McKenna Cuneo’s government contracts practice dates to 1958 and is the oldest and largest in the country, according to Chambers USA.

A senior Dentons partner, who said that only six of his firm’s roughly 900 partners were against a merger, claimed that a “small minority” in McKenna’s D.C. government contracts group used their control of a larger portion of the equity partnership interest in McKenna to prevent the deal with Dentons from going through. About 75 percent to 80 percent of McKenna partners were in favor of a merger with Dentons, said the senior partner.

A source familiar with the machinations at McKenna contested that narrative, telling The Am Law Daily that opposition to the Dentons deal went beyond D.C. to include government contracts partners in other offices and litigators in California.

A McKenna spokesman did not respond to a request for comment on the identity of practice groups opposed to the merger with Dentons.

Global accounting giants PricewaterhouseCoopers and KPMG advised McKenna partners on due diligence matters and coordinating a merger vote among partners located in the firm’s 15 offices around the world, according to the source familiar with the matter, who spoke with The Am Law Daily on the condition of anonymity. This source said that some McKenna partners expressed concerns about potential tax obligations arising from Dentons’ Swiss verein structure. (Dentons did not engage external advisers of its own.)

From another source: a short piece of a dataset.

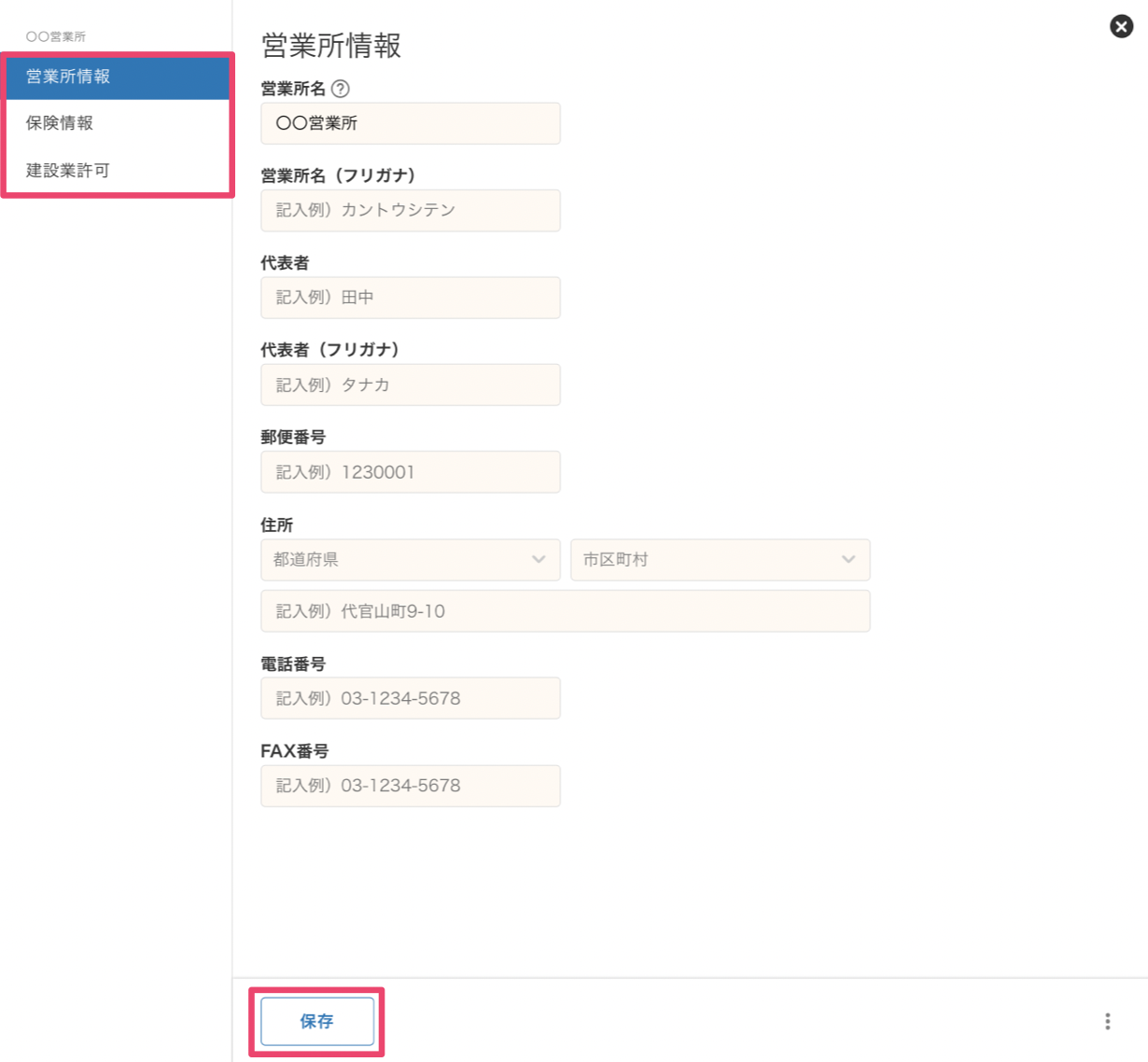Select 営業所情報 in the sidebar

click(117, 77)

The failure of the merger talks between Dentons and McKenna came a day after Orrick, Herrington & Sutcliffe and Pillsbury Winthrop Shaw Pittman announced that they had ended their merger talks due to client conflicts. Both Orrick and Pillsbury agreed to a one-year moratorium on poaching partners from one another in the aftermath of those scuttled discussions.

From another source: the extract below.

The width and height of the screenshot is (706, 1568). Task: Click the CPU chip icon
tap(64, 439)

The senior Dentons partner said that no such agreements have been reached with McKenna. The partner added that with a majority of McKenna partners in favor of joining Dentons, there could be lateral movement in the future from one firm to another.

Dentons will continue to evaluate its strategic options, including potential mergers with other firms, said the senior partner.

The firm was formed earlier this year through the three-way merger of international firms SNR Denton and Salans with Canadian firm Fraser Milner Casgrain.

Brian Baxter writes for The Am Law Daily, a Daily Report affiliate.